#### EXERCISES TO COMPLETE
1/ In the engine deployment steps, turn the paragraph beginning "Store the output as a secret" into a short list that keeps its main facts.
2/ Carry the engine deployment steps forward from the point where they stop.

#### SUPPLIED PASSAGE
────────────────
1. Build or pull the image

From the engine repo:
docker build -t engine:2.3.0 --target prod .
Or pull from your registry. Tag images with the engine version (the pyproject.toml version field).

2. Provision a volume for the brain

The brain SQLite file lives at /data/brain.sqlite inside the container. Mount a persistent volume there.
PlatformHow
Docker Composevolumes: ["engine_data:/data"]
KubernetesPVC mounted at /data
AWS FargateEFS access point at /data
Size the volume for at least 1 GB per active user. SQLite handles multi-GB brains comfortably; backup frequency matters more than ceiling.

3. Generate the Asset Directory encryption key

If you’ll use any MCP connectors:
python -c "from cryptography.fernet import Fernet; print(Fernet.generate_key().decode())"
Store the output as a secret (Vault, AWS Secrets Manager, k8s Secret). Inject it into the Engine as AD_ENCRYPTION_KEY. Do not commit it. Do not rotate it without a re-encrypt step — connections encrypted under the old key will not decrypt.

4. Generate the Engine API key hash

Generate a strong API key and its SHA-256 hash:
KEY=$(python -c "import secrets; print(secrets.token_urlsafe(48))")
echo "Plaintext: $KEY"
python -c "import hashlib; print(hashlib.sha256(open('/dev/stdin').read().strip().encode()).hexdigest())" <<< "$KEY"
Store the plaintext in your upstream router (BAP) and store the hash as ENGINE_KEY_HASH in the Engine. The plaintext never lives in the Engine’s environment.

5. Configure environment

Minimum for production:
# LLM
LLM_PROVIDER=anthropic
LLM_API_KEY=<from secret manager>
LLM_MODEL=claude-sonnet-4-5
OPENAI_API_KEY=<from secret manager>

# Auth
ENGINE_KEY_HASH=<from step 4>

# Asset Directory
AD_ENCRYPTION_KEY=<from step 3>
OAUTH_REDIRECT_BASE_URL=https://engine.your-domain.com

# Storage
SQLITE_DB_PATH=/data/brain.sqlite

# Hardening
ASSET_DIRECTORY_SANDBOXED=true
SUBPROCESS_SCRUB_MODE=strict
ENGINE_LOG_LEVEL=INFO
CORS_ORIGINS=https://app.your-domain.com
See Environment variables for the full catalog.

6. Run migrations

Migrations run automatically on Engine startup. Bring the Engine up once and watch the logs to confirm migrations applied cleanly.
docker run --rm -v engine_data:/data --env-file .env engine:2.3.0
If any migration fails, stop and investigate. Do not roll forward with a partial schema.

7. Bring up the service

Start the Engine in the foreground first, hit /health, then daemonize.
────────────────
#### GIVEN DATA
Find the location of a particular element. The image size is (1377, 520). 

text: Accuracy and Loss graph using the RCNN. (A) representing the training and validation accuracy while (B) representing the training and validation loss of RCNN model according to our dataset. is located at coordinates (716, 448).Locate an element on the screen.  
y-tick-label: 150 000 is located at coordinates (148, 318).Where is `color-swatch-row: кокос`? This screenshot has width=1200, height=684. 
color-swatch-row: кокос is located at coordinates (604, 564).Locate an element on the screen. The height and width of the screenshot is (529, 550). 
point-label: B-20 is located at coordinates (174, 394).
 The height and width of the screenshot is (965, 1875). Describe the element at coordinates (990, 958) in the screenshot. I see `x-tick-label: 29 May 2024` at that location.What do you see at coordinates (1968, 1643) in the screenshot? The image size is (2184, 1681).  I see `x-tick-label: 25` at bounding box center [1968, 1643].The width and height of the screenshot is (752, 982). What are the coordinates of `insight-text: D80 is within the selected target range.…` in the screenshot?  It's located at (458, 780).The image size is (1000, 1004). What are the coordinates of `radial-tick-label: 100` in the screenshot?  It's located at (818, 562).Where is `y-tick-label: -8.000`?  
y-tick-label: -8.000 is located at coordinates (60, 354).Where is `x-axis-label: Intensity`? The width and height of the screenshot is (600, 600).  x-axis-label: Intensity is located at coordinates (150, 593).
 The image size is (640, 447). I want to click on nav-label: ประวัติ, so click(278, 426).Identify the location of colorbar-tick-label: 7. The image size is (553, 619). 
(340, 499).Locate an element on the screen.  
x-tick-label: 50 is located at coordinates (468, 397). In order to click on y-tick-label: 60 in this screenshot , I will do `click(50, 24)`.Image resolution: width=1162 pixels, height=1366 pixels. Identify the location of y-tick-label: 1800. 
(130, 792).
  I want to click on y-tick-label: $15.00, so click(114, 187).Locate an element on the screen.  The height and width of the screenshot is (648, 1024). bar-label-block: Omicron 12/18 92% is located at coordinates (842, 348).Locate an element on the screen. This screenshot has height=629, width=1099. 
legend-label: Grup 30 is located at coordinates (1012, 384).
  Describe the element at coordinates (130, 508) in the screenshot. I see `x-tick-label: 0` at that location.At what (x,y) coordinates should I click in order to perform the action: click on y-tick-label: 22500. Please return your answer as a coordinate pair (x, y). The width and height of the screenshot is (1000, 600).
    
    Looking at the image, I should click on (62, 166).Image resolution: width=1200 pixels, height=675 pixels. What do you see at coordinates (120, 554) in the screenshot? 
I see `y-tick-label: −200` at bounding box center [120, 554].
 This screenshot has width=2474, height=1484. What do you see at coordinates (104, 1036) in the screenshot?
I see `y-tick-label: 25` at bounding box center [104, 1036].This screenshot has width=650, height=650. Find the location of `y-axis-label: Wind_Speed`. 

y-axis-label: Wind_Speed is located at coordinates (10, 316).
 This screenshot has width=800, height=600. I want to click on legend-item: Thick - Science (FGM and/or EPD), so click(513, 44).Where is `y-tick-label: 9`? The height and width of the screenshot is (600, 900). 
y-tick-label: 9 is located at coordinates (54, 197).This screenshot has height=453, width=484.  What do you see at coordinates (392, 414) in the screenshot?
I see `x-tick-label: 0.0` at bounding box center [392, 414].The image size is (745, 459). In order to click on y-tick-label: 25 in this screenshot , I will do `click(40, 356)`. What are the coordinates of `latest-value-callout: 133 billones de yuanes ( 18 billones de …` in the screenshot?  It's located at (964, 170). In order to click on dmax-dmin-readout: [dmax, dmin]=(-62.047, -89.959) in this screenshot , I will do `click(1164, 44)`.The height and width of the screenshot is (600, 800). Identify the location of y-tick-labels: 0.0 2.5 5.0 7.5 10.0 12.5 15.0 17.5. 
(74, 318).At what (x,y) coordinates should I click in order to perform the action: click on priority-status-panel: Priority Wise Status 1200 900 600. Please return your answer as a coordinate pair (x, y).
────────────────
#### ANSWERS TO EACH TASK
1/
- Store the generated key as a secret (Vault, AWS Secrets Manager, or a k8s Secret).
- Inject it into the Engine as AD_ENCRYPTION_KEY.
- Do not commit it.
- Do not rotate it without a re-encrypt step, because connections encrypted under the old key will not decrypt.

2/
docker run -d \
  --name engine \
  -v engine_data:/data \
  -p 8000:8000 \
  --env-file .env \
  engine:2.3.0
Verify:
curl -fsS https://engine.your-domain.com/health
You should see {"status":"ok",...}.

8. Wire up your reverse proxy

Point your HTTPS-terminating proxy at localhost:8000 (or wherever the Engine listens). Required:
  • TLS termination.
  • Pass through X-Engine-Key header.
  • Long timeouts on /execute (SSE streams can run minutes).
  • No buffering of the response body (otherwise clients won’t see streaming).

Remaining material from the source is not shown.